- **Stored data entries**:

══════

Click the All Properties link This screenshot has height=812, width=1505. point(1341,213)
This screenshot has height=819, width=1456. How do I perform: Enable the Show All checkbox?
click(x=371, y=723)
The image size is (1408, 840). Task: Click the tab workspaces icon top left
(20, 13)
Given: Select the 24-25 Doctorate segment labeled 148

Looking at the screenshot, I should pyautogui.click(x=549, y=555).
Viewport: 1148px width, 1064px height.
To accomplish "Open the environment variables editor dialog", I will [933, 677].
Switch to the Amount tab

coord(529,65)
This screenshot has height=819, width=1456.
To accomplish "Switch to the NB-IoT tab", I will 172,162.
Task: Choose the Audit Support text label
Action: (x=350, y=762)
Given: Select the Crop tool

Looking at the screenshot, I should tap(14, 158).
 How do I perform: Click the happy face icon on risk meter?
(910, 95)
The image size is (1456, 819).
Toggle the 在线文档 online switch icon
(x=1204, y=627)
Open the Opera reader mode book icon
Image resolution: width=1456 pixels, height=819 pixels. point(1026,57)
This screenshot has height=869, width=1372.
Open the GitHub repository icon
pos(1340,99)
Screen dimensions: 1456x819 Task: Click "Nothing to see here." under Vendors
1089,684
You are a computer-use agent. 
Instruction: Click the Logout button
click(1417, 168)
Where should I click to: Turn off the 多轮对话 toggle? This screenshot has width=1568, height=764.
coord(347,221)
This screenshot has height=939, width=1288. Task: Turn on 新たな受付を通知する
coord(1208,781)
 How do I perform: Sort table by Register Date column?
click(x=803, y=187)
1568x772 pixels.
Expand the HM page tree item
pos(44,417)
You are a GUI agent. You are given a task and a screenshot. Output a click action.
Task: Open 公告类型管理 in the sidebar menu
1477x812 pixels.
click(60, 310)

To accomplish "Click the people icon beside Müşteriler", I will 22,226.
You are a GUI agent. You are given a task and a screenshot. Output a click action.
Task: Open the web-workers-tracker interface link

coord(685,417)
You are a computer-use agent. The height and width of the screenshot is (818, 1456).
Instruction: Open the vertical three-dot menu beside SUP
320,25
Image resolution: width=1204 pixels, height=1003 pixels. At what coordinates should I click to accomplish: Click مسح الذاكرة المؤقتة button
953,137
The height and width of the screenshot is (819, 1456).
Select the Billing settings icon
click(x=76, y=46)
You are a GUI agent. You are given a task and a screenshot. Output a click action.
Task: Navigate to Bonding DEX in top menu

══════

- **Action item**: Tally the lines in the data that contain the string "computer". Report only the total.

- **Problem solution**: 2